Three distinct characteristics of Vietnam's development in 2017 were the consolidation of power in the hands of the Communist Party of Vietnam (CPV) and its leadership, politico-administrative reforms, and fashioning a foreign policy to deal with a worsening external environment.

Consolidation of Power

The process of consolidation of power in the hands of the party and its leadership began after the CPV's Twelfth National Party Congress in January 1916. It picked up steam and led to several high-profile trials and a major purge in 2017.

This process included three elements: a campaign against corruption, efforts to rebuild and strengthen the party, and a crackdown on dissidents.

Anti-corruption Campaign

The Twelfth National Party Congress of the CPV resulted in a victory for the party's General Secretary Nguyen Phu Trong over Prime Minister Nguyen Tan Dung, and of the party over the state. Immediately after the congress, Trong moved to consolidate his power and that of the party, placing his supporters in the top positions of all the important commissions of the Central Committee, bringing control of the fight against corruption back to the party's Central Committee on Corruption Prevention and Fighting (CCCPF), and renewing the anti-corruption campaign. In 2017, Trong's position was further strengthened by the addition of two of his supporters — head of the Central Department of Internal Affairs Phan Dinh Trac and director of Ho Chi Minh National Institute of Politics Nguyen Xuan Thang — to the party secretariat, and the ousting from the Politburo of Dinh La Thang, a powerful protégé of former prime minister Nguyen Tan Dung.
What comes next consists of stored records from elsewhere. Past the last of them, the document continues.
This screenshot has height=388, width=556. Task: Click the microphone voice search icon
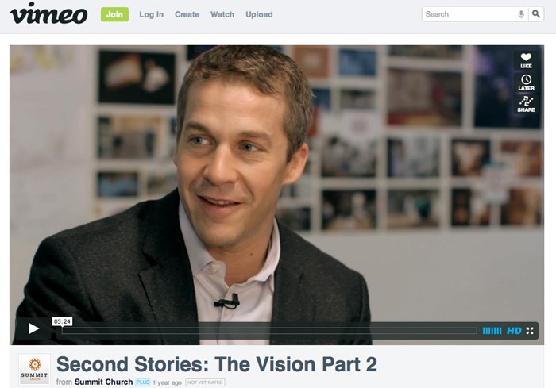tap(521, 14)
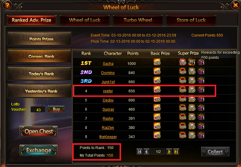Go to the previous rankings page
Viewport: 241px width, 167px height.
[x=146, y=152]
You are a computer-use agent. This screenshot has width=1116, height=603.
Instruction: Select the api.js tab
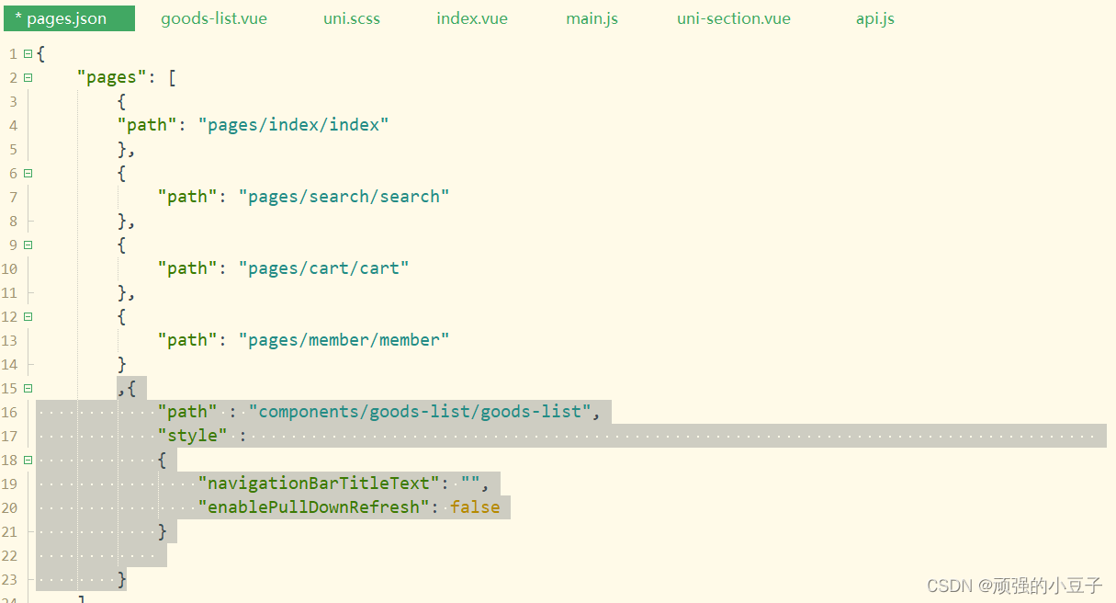(874, 17)
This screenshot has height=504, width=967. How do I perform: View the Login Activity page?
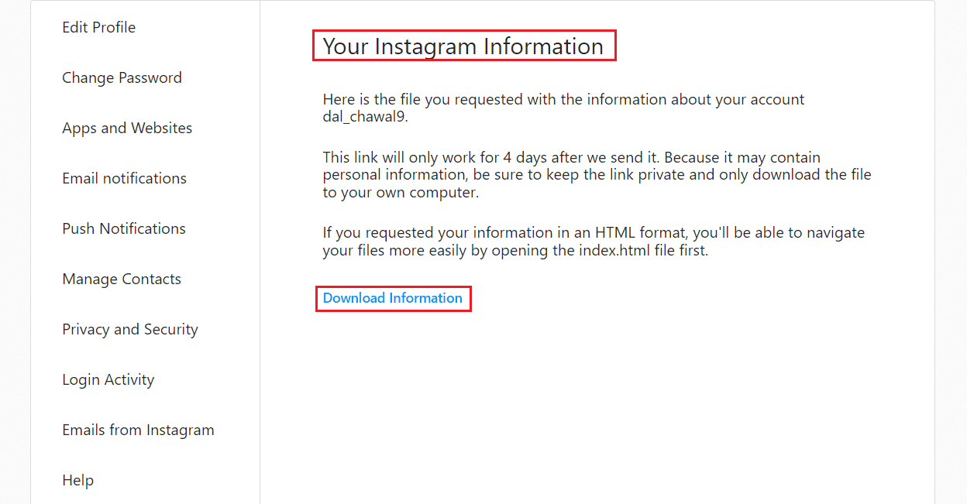[x=108, y=380]
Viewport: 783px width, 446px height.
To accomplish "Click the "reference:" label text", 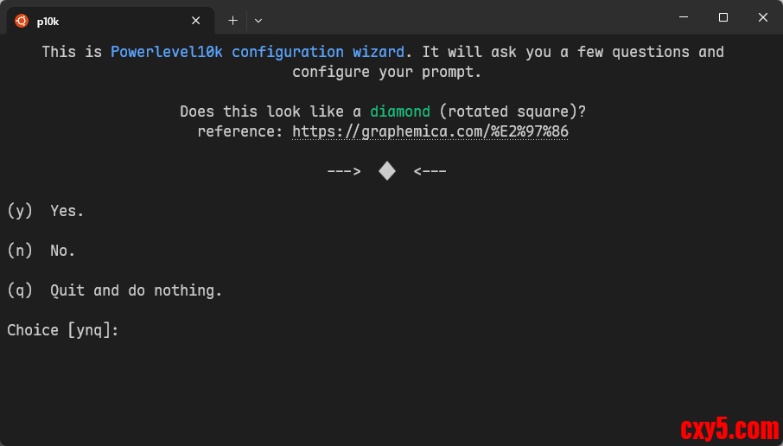I will coord(240,131).
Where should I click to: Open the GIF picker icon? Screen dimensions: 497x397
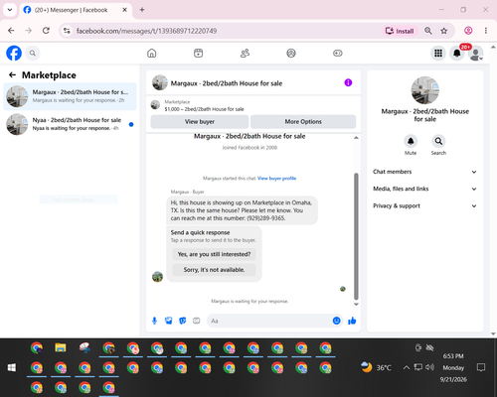click(197, 321)
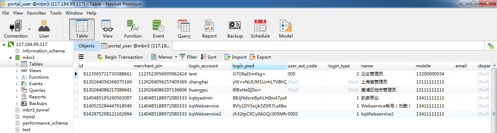Image resolution: width=497 pixels, height=133 pixels.
Task: Click the Filter button
Action: pos(188,57)
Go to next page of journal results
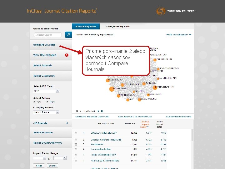 click(x=98, y=111)
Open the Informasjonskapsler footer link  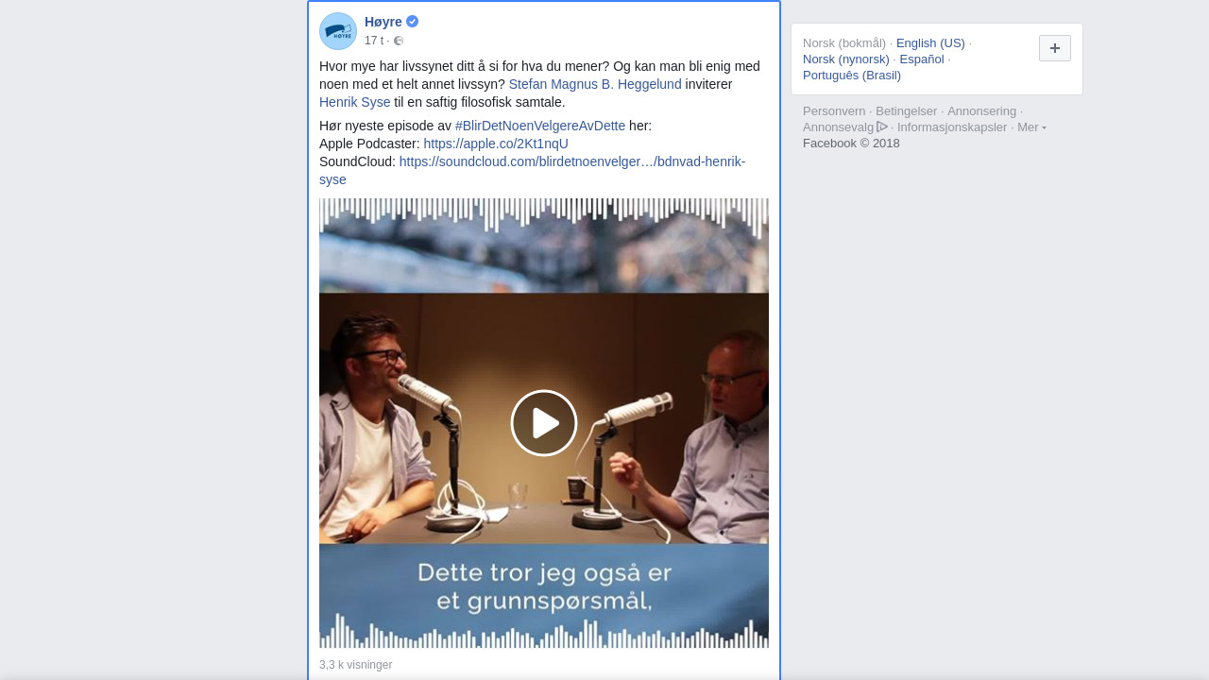tap(952, 128)
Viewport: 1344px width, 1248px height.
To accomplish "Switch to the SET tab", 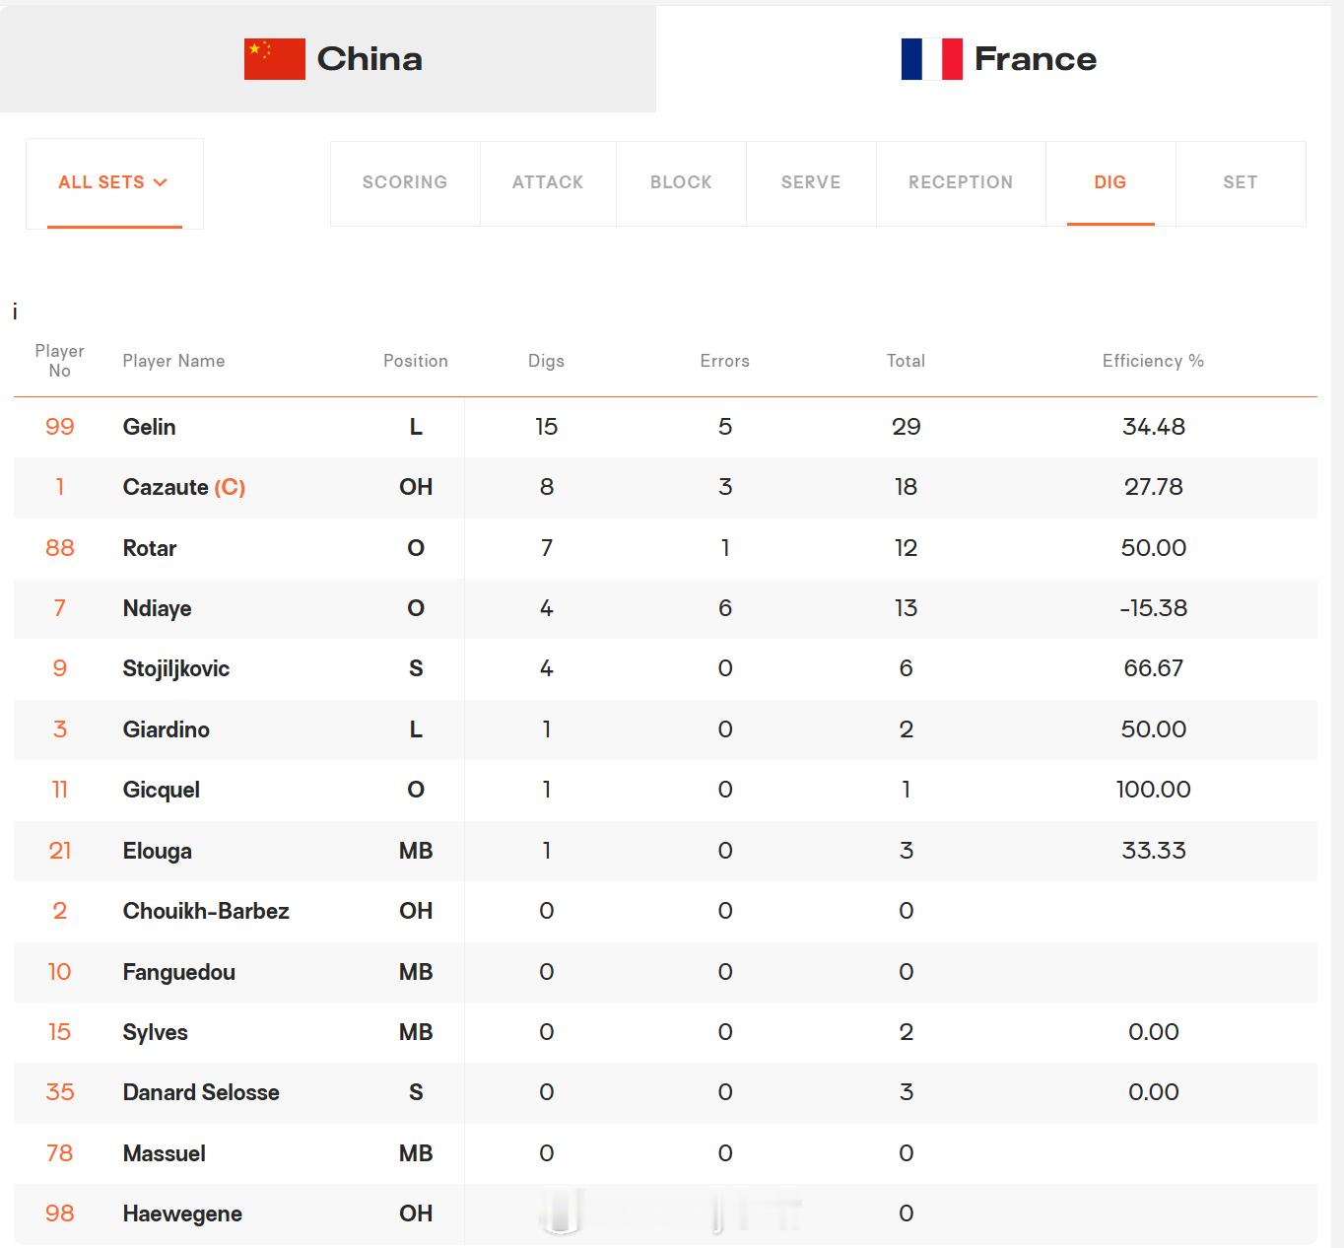I will point(1241,183).
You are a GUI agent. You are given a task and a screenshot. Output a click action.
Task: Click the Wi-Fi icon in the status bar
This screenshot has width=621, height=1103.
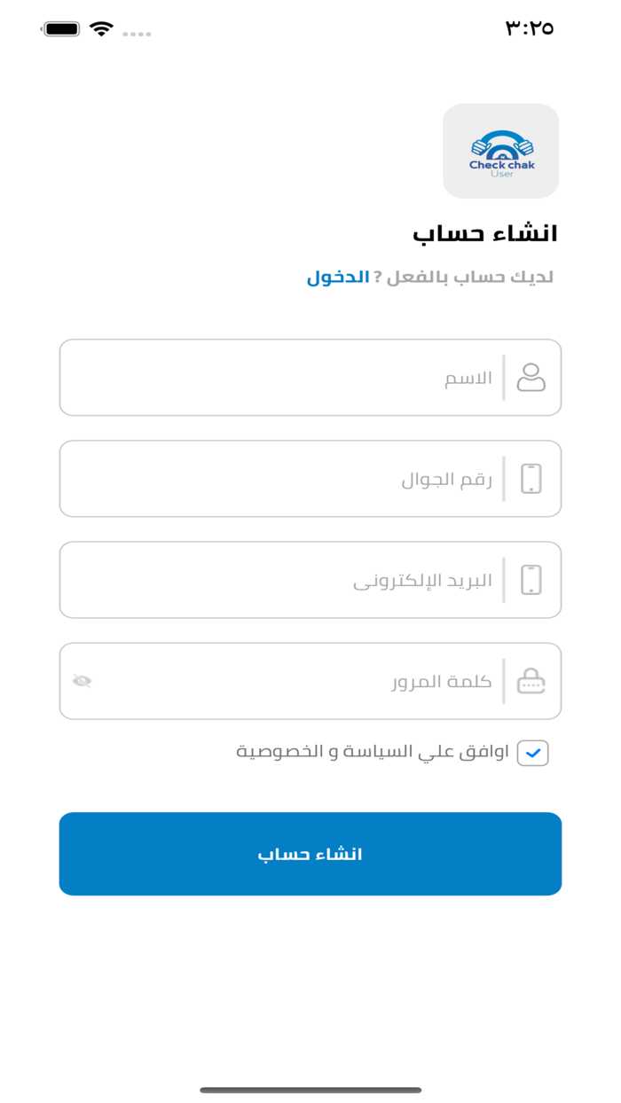[x=101, y=27]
The anti-graft campaign began with a move against the “biggest case” of economic corruption involving Vietnam Construction Joint Stock Commercial Bank (VNCB), where the bank's CEO Pham Cong Danh and his associates were charged with embezzlement and loss totalling over 401 million dollars.

On 24 January, Ho Chi Minh People's High Court upheld the lower court's 30-year prison sentence given to Pham Cong Danh and the prison sentences of between 19 and 22 years given to three other former executives of the bank.

Investigations of Pham Cong Danh eventually led to two major developments. In April, the party Central Control Commission recommended to the Politburo and the Central Committee to consider disciplinary measures against Dinh La Thang, member of the Politburo and party secretary of Ho Chi Minh City.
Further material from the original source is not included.